Enfin, on peut trouver chez les élèves une conception concordiste qui se veut réconciliatrice entre la science et la religion. En effet, l’évolution est acceptée par l’élève mais elle est replacée dans un projet divin.
Il est donc très important d’étudier les conceptions initiales des élèves, ce qui nous permet de voir dans laquelle ils se situent, afin d’y remédier lors de la leçon. A partir de cela nous pouvons donc comprendre pourquoi dans nos sociétés, l’évolution n’est pas assez installée dans nos cultures, au XXIème siècle.

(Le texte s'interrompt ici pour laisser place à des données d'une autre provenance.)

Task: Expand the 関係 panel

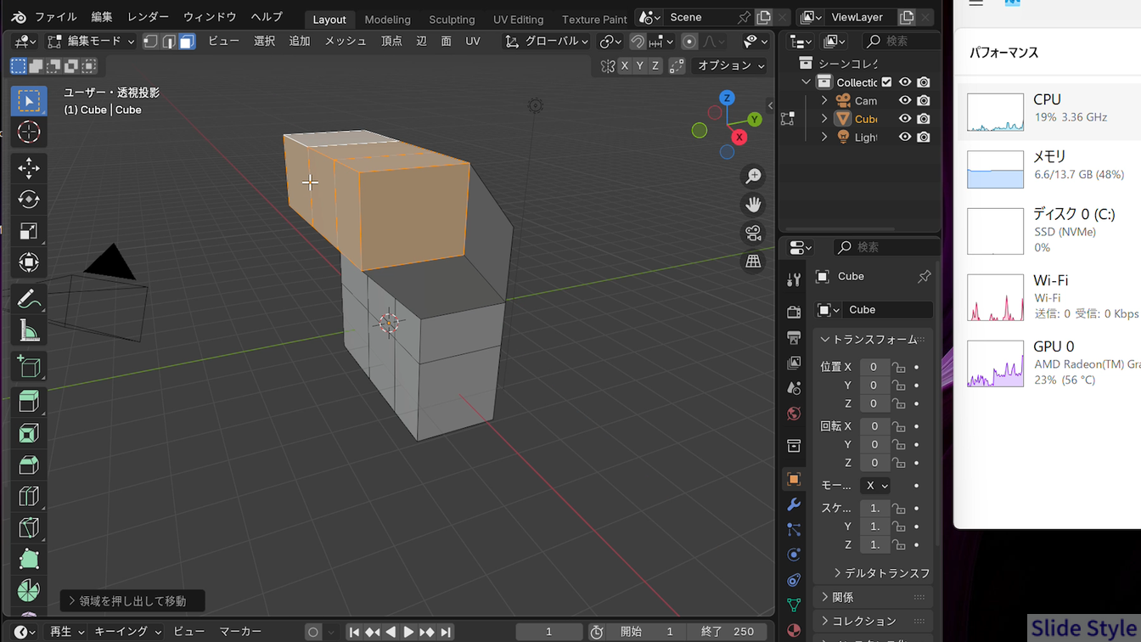Action: click(x=842, y=597)
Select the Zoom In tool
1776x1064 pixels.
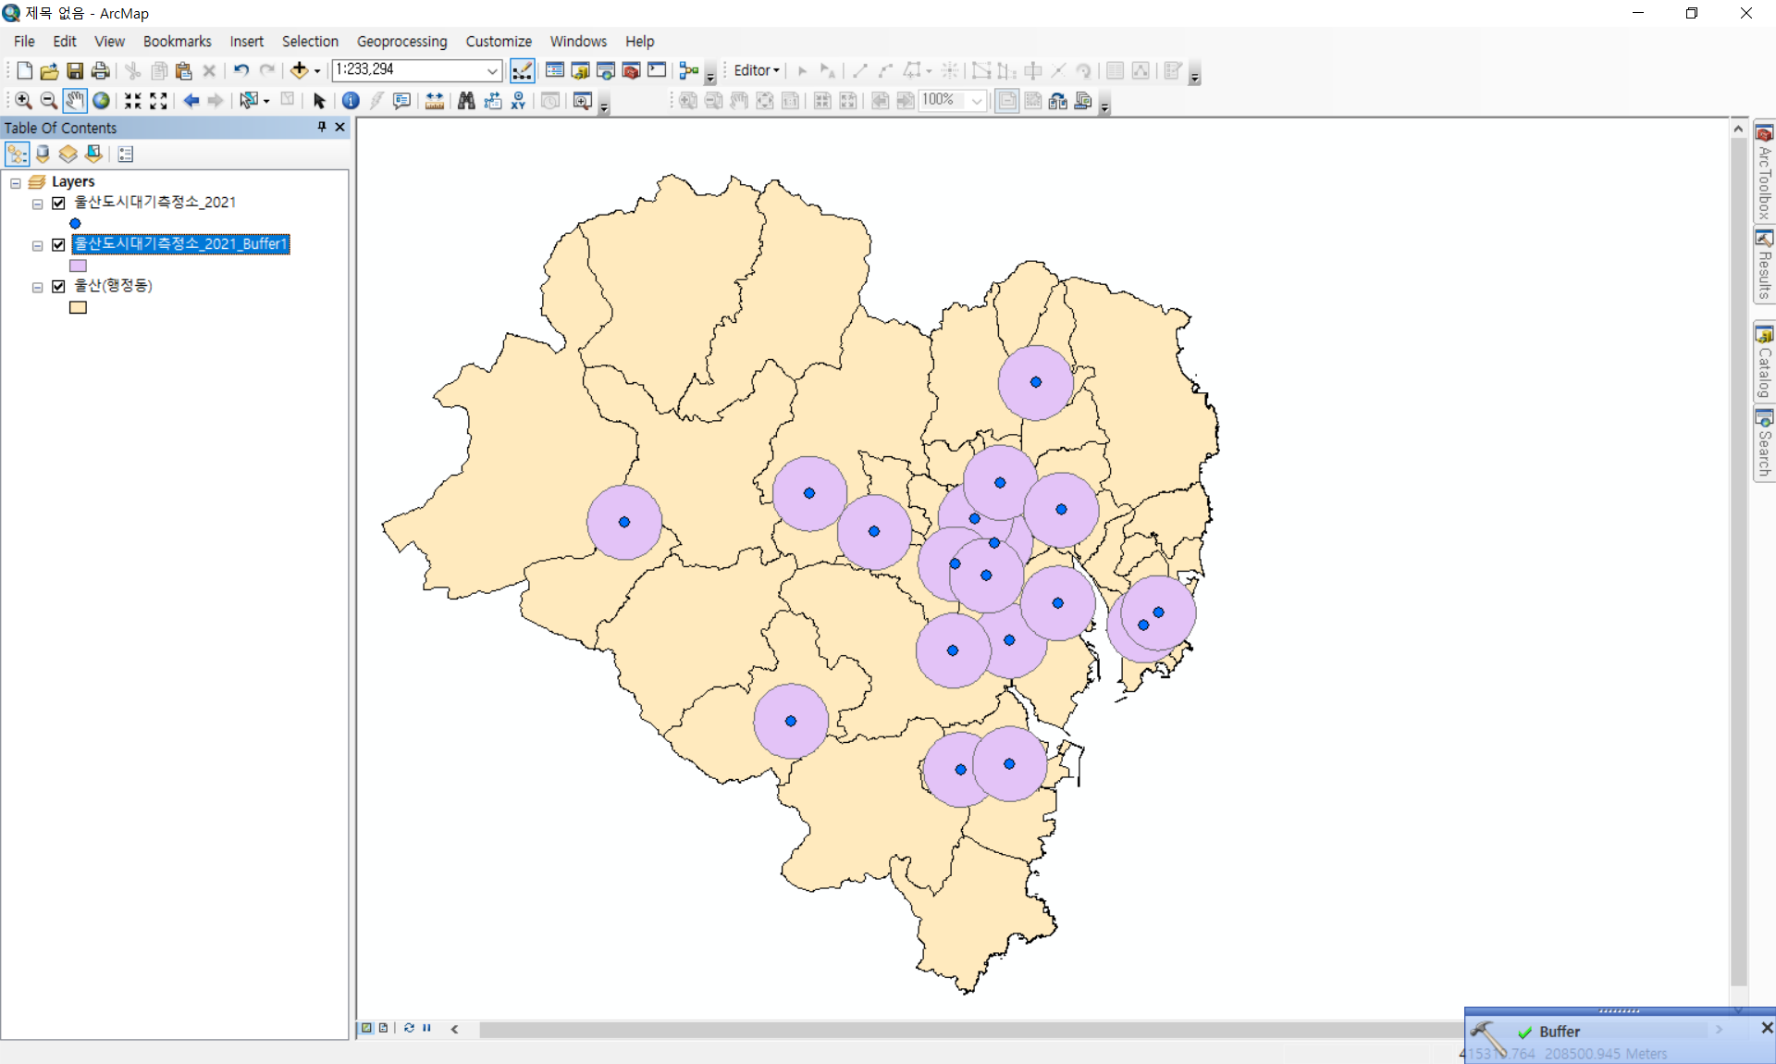23,101
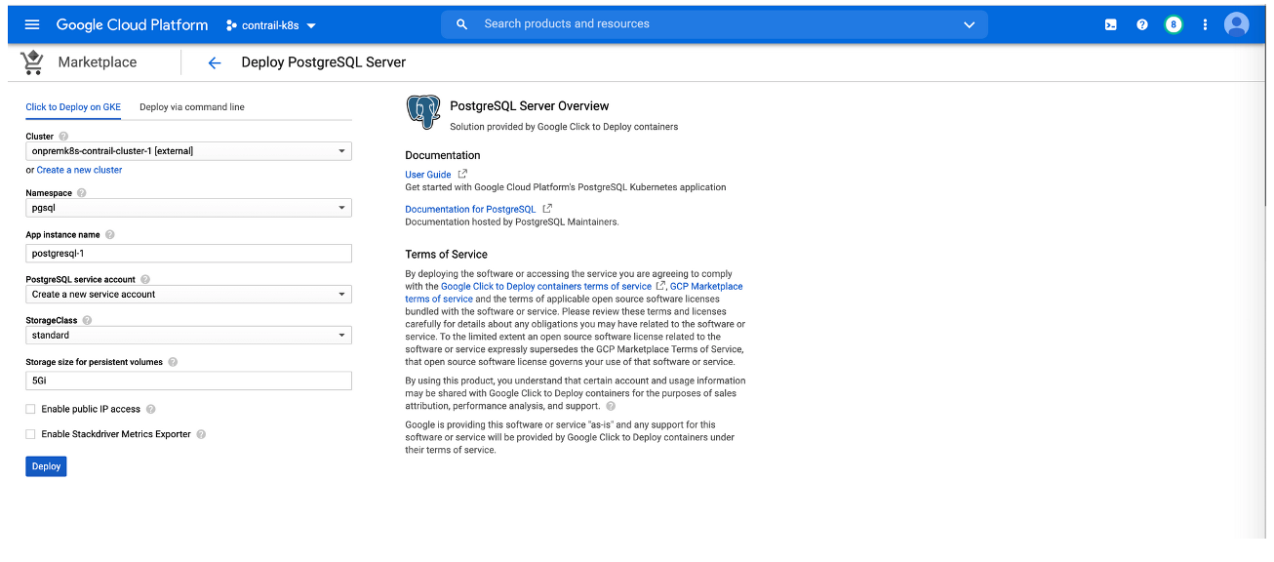Open the Namespace dropdown
This screenshot has width=1274, height=562.
(188, 208)
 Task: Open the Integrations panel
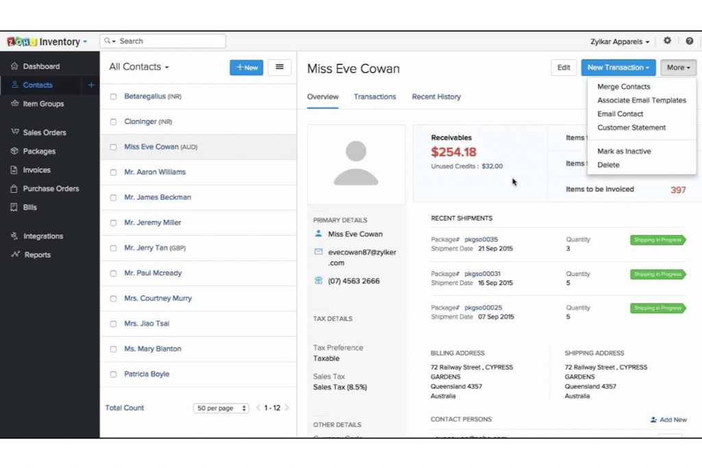coord(43,236)
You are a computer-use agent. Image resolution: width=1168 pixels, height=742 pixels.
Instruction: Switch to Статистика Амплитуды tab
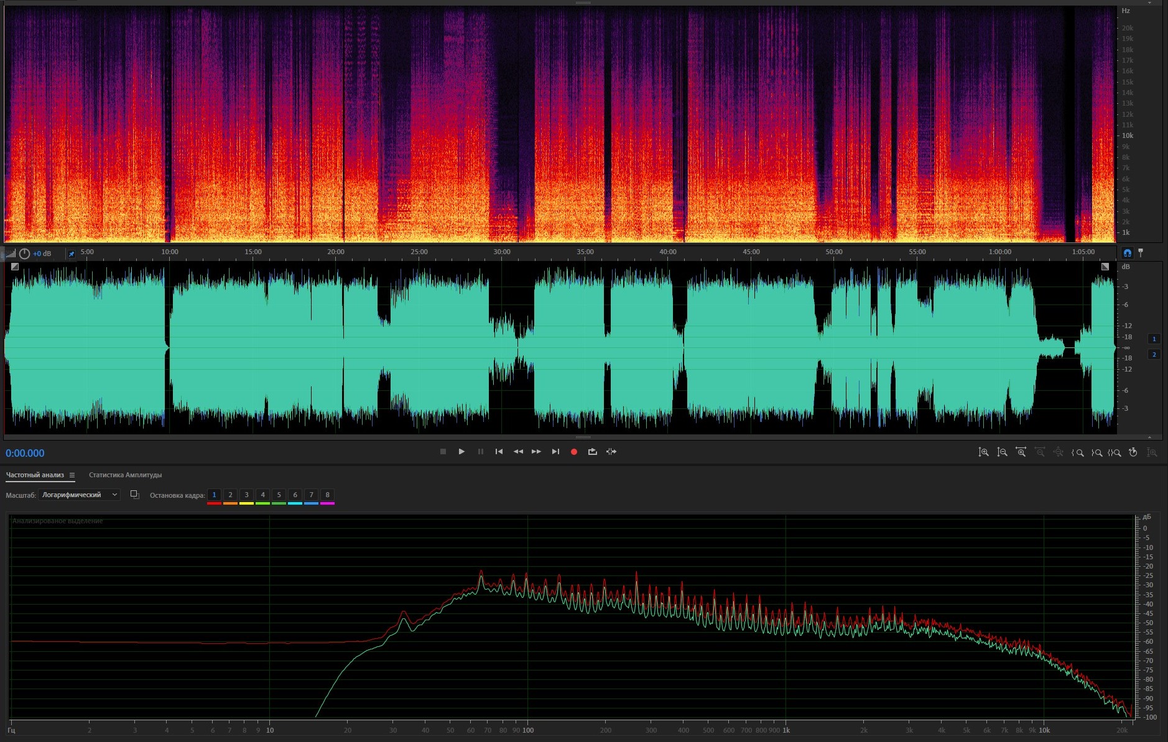pyautogui.click(x=125, y=475)
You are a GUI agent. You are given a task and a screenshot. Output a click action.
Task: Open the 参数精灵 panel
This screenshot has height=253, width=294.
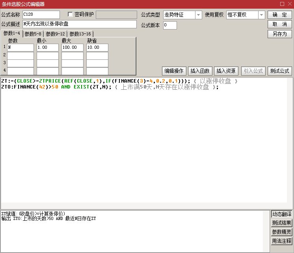(282, 232)
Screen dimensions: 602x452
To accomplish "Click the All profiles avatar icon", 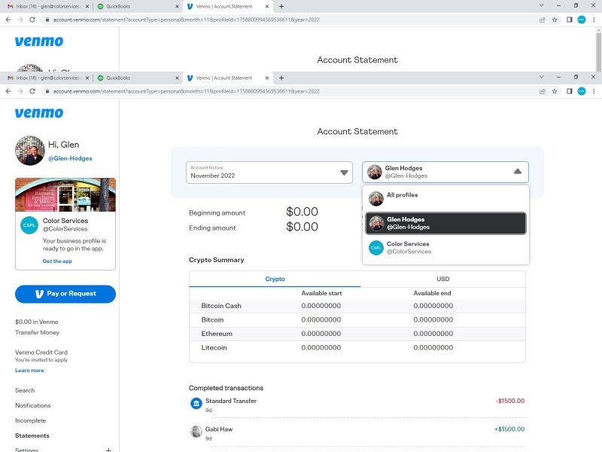I will click(x=375, y=199).
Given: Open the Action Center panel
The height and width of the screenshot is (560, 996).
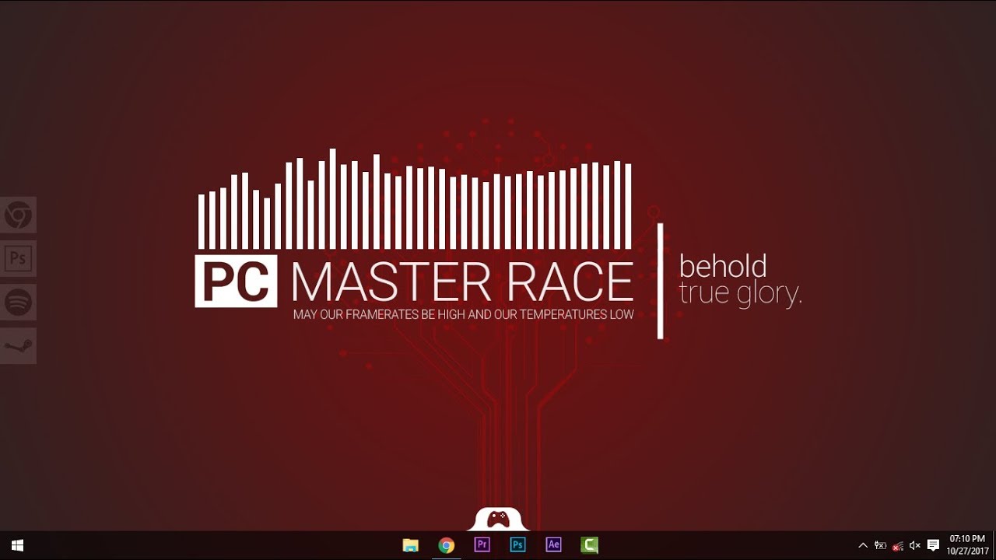Looking at the screenshot, I should pos(933,545).
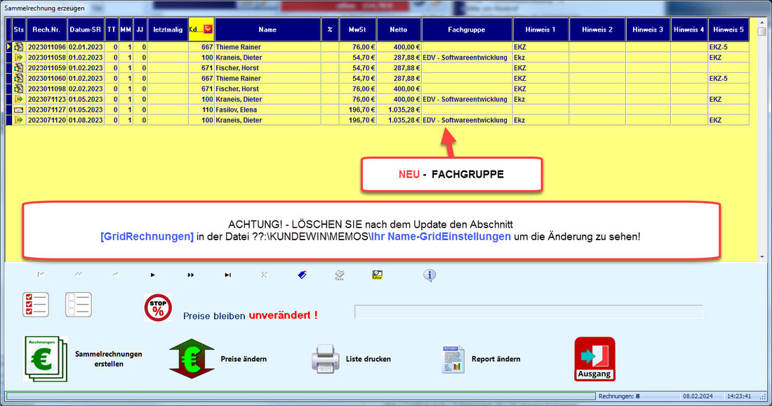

La « théorie » de l ’évolution

“ Une difficulté rencontrée lors de l’enseignement des concepts darwiniens concerne la faiblesse de la formation épistémologique des élèves. Cela renforce l’incommodité d’apprentissage de cette théorie. En effet, il existe un décalage entre la nature de la science telle que l’épistémologie contemporaine tend à la définir et la représentation qu’en ont les élèves : certains élèves considèrent la théorie de l’évolution comme «juste une théorie », la réduisant à des spéculations sans fondements” (Blackwell, Powel, Dukes, 2003). Cela démontre une incompréhension de ce qu’est une théorie scientifique, qui n’est pas seulement une supposition ou une simple hypothèse, comme certains pourraient le penser. Cette vision implique que seul le fait serait valable scientifiquement et que ce dernier « s’exprimerait de lui-même », ce qui revient à considérer que les théories ne sont que des spéculations sans fondements ni preuves. Il semble donc que les élèves éprouvent des lacunes au niveau épistémologique, c’est pourquoi il est urgent d’enseigner aux élèves qu’en sciences, il n’y a pas de faits possibles sans théorie autour, et sans une certaine mécanique de la preuve (Lecointre, 2007). Il est vrai que « les faits participent à la construction d’une théorie, la théorie étant la façon la plus cohérente qui permet de relier entre eux ces faits. En retour, la théorie investit l’appréhension du fait : c’est dans le cadre d’une théorie qu’un fait devient scientifique, c’est-à-dire qu’il est collectivement compris et interprété par les scientifiques » (Lecointre, 2009).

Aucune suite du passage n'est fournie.